◆ EXERCISE PROMPT
Find "Where should I click to: Click" in the material, then return exactly the line containing it and all lines after it to the end, leaving out pictures.
EXTRACTED ENTRIES START
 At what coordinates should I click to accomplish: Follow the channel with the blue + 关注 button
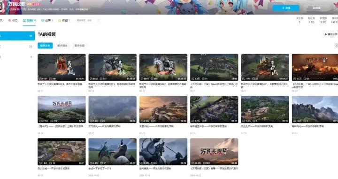click(x=286, y=8)
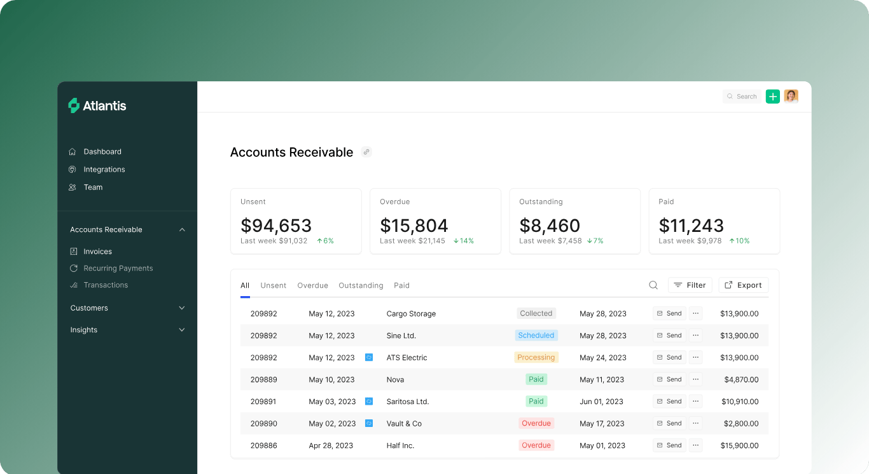Switch to the Overdue tab
This screenshot has width=869, height=474.
pyautogui.click(x=312, y=286)
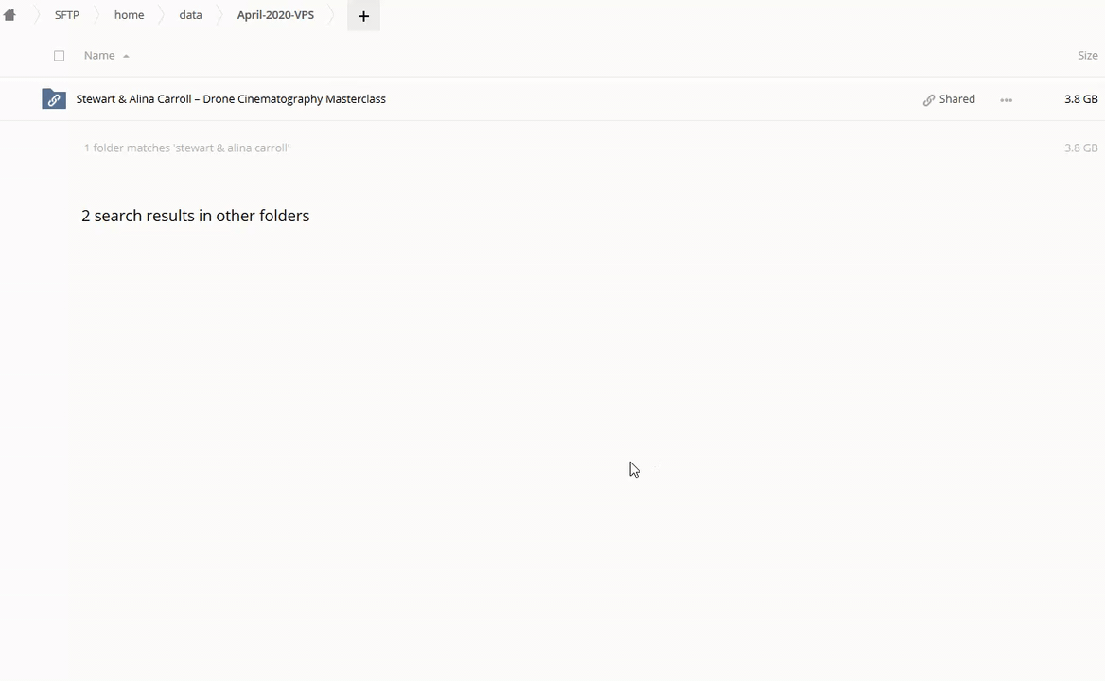Image resolution: width=1105 pixels, height=681 pixels.
Task: Click the breadcrumb separator after April-2020-VPS
Action: click(x=333, y=15)
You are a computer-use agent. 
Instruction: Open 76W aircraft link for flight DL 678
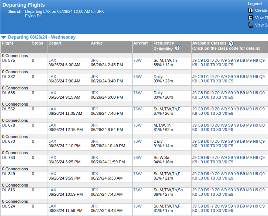click(x=137, y=125)
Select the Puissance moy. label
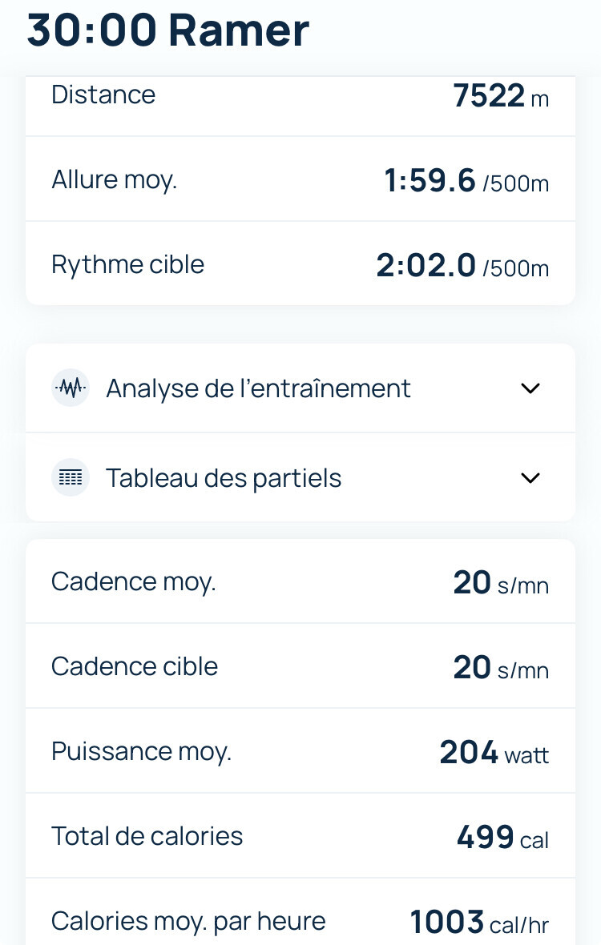This screenshot has height=945, width=601. coord(141,751)
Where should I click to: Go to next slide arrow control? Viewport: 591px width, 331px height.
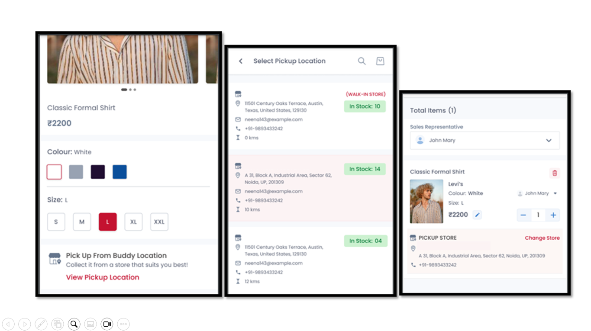pos(25,324)
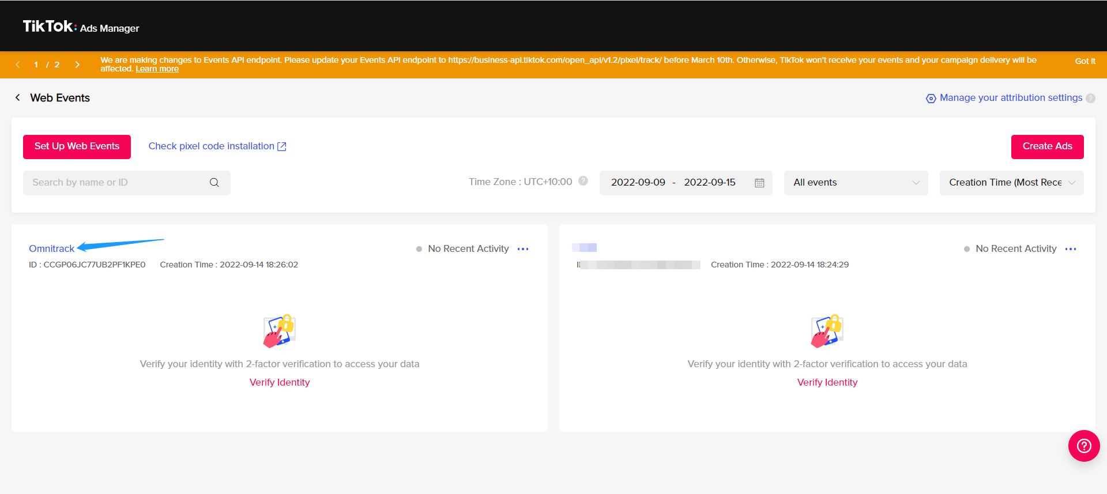Click the attribution settings help icon

pos(1090,98)
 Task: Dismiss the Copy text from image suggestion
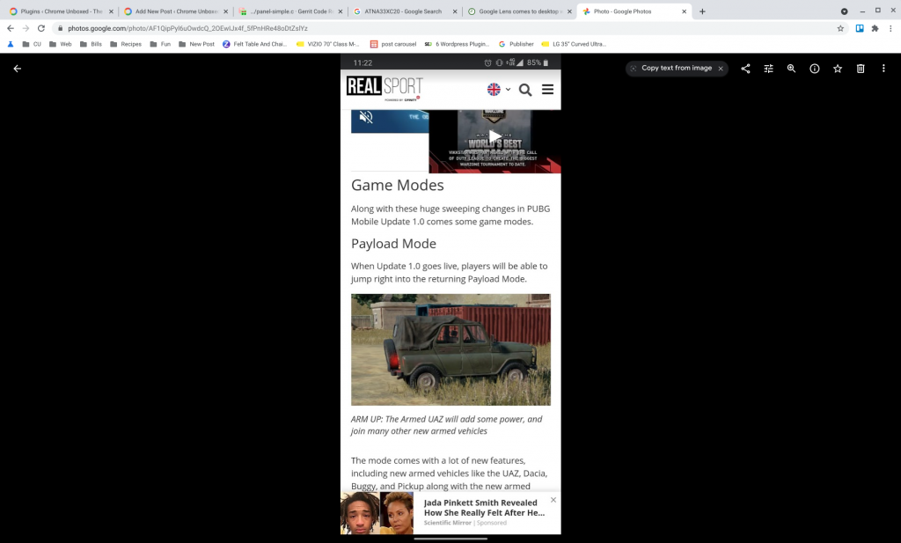pyautogui.click(x=721, y=68)
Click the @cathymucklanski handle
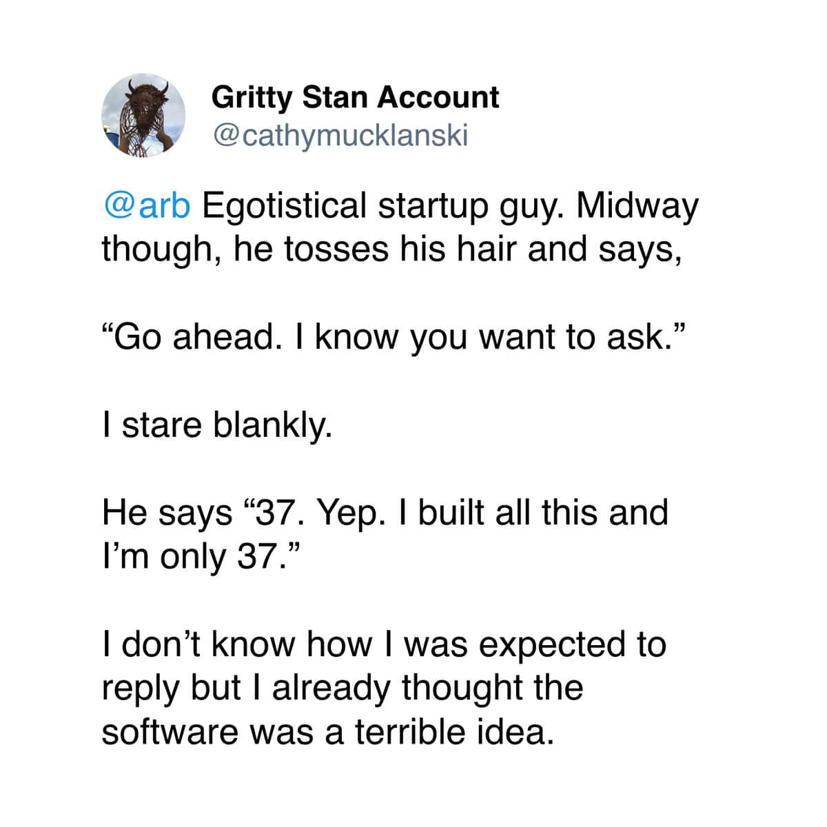Image resolution: width=827 pixels, height=827 pixels. pyautogui.click(x=340, y=135)
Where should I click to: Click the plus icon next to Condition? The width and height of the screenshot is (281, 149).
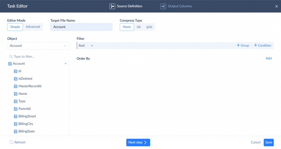[x=255, y=45]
EXTRACTED ENTRIES END
◆ RESPONSE FOR THIS EXERCISE
Where should I click to: Click the plus icon next to Condition? The width and height of the screenshot is (281, 149).
[x=255, y=45]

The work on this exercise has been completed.